By Arden Feldman CBAC Intern
With a broad ridge of high pressure shifting east over the continental US, March 3rd and 4th were quite pleasant with sunny skies, light winds, and daytime high temperatures just above freezing. The next Pacific trough of low pressure began coming ashore on the 5th, briefly bringing back stormy weather. An associated cold front on the morning of the 6th brought 4 to 7 inches of new snow and cold temperatures, but the big story was the extreme westerly winds mixing down to all elevations caused by a relatively low elevation jet and a strong pressure gradient. On the morning of the 6th, winds were blowing at 60 mph and gusting to 100 mph on Scarp Ridge. On the 7th the storm track shifted northward as a high pressure began to build over the West. The high pressure lasted through the rest of the work week and brought a warming trend, calm winds and sunny skies. On the 10th, Elkton reached a high temperature of 43 degrees Fahrenheit. A pair of fast moving disturbances brought back unsettled weather on the 11th and 12th. These shortwave troughs resulted in some snow further north, but only brought increased clouds and gusty winds around the Crested Butte Area. High pressure took hold over the West again on the 13th allowing for calm and dry weather and temperatures approaching near record highs through the 15th.

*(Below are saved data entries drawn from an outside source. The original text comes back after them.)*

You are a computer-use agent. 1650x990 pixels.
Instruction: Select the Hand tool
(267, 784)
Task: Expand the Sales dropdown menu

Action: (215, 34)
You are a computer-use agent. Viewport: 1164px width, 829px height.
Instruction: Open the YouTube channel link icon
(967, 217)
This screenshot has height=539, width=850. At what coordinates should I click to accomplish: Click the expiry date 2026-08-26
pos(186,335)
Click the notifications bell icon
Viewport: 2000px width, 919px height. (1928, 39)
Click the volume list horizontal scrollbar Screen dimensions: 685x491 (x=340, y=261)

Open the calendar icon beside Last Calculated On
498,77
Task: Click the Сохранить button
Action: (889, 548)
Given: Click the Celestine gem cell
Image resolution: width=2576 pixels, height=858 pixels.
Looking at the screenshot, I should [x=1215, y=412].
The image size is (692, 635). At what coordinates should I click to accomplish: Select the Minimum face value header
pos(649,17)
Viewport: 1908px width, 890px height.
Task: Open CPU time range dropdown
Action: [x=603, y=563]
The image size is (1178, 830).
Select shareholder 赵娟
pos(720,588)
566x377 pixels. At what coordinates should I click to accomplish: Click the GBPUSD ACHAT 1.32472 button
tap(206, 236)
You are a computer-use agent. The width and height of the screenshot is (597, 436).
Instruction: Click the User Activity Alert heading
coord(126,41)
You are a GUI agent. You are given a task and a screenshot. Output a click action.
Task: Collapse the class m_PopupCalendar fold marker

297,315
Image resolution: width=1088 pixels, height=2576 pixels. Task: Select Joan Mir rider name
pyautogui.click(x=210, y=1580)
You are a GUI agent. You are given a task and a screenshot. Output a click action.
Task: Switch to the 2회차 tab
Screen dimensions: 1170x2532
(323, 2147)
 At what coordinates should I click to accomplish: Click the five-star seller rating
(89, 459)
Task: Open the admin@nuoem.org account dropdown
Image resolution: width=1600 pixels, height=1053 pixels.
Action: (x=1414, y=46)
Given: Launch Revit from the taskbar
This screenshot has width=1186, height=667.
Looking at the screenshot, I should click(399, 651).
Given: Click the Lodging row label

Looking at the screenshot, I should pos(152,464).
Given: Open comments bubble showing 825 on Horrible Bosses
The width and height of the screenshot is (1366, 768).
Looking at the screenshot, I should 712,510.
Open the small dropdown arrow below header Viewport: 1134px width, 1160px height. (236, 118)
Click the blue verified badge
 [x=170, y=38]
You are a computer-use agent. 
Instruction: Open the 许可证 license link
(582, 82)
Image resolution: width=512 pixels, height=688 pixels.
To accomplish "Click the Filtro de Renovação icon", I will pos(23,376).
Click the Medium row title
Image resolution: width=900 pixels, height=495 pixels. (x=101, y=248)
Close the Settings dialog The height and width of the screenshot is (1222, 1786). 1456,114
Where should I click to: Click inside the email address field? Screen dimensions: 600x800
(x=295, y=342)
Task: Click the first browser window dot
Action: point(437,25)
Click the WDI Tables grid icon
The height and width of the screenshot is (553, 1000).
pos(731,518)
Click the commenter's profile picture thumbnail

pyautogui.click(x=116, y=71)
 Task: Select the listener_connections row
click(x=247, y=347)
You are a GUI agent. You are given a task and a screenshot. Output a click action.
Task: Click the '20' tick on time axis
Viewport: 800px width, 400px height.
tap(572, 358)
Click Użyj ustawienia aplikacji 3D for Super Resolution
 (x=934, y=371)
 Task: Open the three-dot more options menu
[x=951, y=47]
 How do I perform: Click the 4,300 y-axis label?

Persistent slabs 1 to 3 feet thick over facets and facet crust combos buried mid February remained an avalanche problem through the first half of March on north through southeast aspects. These slabs remained sensitive to triggers through the first week of March. The problem slowly stabilized, and the danger dropped from Considerable on March 3rd to Moderate on the 4th and 5th. The extreme wind event on the 6th added weight to the slabs and raised the danger back to Considerable for the day. Eventually, after more time to stabilize and a lull in avalanche activity, the danger dropped down to Low at all elevation bands on the 13th.
March 3rd and 4th brought the first above freezing temperatures since the new snow on February 28th, adding loose wet avalanches to the problem list. These avalanches were small but concerning due to the potential for them to subsequently trigger larger persistent slab avalanches. Loose wet avalanches came back to the problem list on the 14th and 15th due to the near record high temperatures. They remained relatively small, but still potentially consequential.
The extreme westerly wind event on the 6th added wind slabs to the problem list through the 8th. The wind event seemed to do more wind scouring than loading, but some spots still harbored small but dense wind slabs that would make for unpleasant surprises, especially in consequential terrain.